Lloyds was rescued after a £20bn taxpayer injection in 2008 at the height of the financial crisis.

The bank is also expected to announce that it will pay out in the region of £375m in bonuses, which is 5% lower than last year.

Lloyds chief executive Antonio Horta-Osorio is reportedly in line for an £11m payout, including £7m from a long-term share-based plan.

The lender was fined more than £215m last year for its role in the global Libor rate-rigging scandal, and the punishment is expected to be reflected in the lower overall bonus payout.

However, the bonuses are likely to prove controversial as they come four months after Lloyds took an axe to its branch network and announced 9,000 job cuts under plans to sideline its traditional over-the-counter service.

Royal Bank of Scotland (RBS), which is 80% owned by the taxpayer, announced today that its bonus pool had been cut 21% to £421m.

The majority of the bonuses awarded for 2014 are subject to long-term deferral and paid in shares rather than cash.

The Government will ensure that the two taxpayer-backed banks will be subject to a £2,000 cap on cash bonuses for a sixth year in a row.

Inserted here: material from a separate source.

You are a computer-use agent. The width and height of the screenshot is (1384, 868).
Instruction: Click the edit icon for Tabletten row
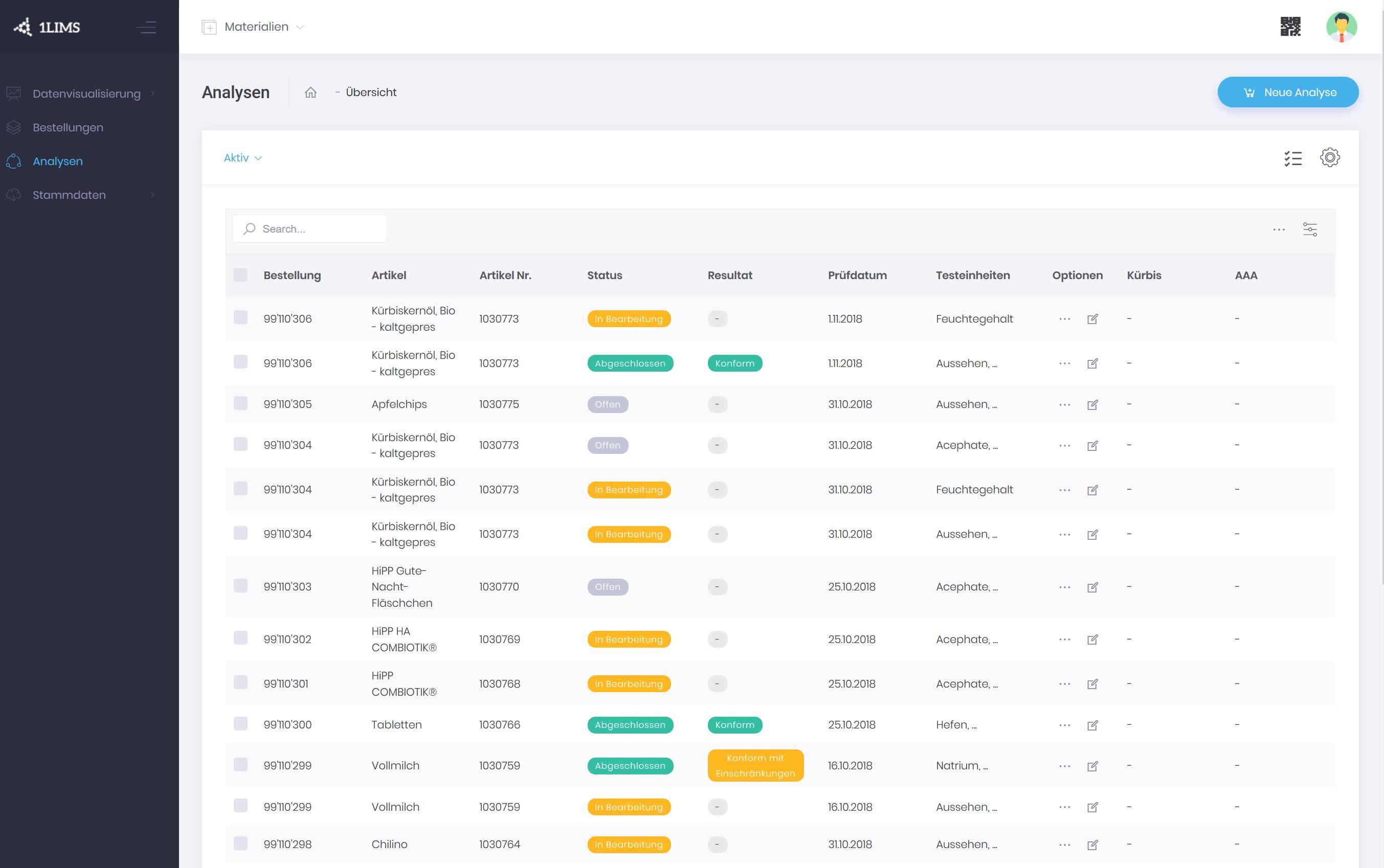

The move to pay bonuses comes after Lloyds scraped through a Bank of England stress test in December which suggested it was ”susceptible to a severe economic downturn” though its recent actions to shore up the business left it on a firmer footing.

Lloyds is expected to report annual pre-tax profits of around £2bn tomorrow, up from £415m a year earlier, after putting aside another £600m to compensate customers who were mis-sold payment protection insurance (PPI).

Underlying profits for the year are expected to rise from £6.2bn to £7.8 bn.

It comes as the Treasury continues to sell down its stake in Lloyds.

On Monday the Government said it had raised about £500m by reducing its stake to 23.9%, compared with 40% when it was bailed out during the financial crisis.

A pre-election sale of shares in Lloyds to ordinary members of the public was ruled out last year by Chancellor George Osborne.

Brokers say the move to start re-start dividend payments will make the Government’s shares more attractive to investors.

Analysts at Morgan Stanley rate Lloyds, which also owns of the UK’s biggest mortgage lender Halifax, as “overweight”, saying it stands to benefit from the improved UK housing market and is building its capital strength faster than peers.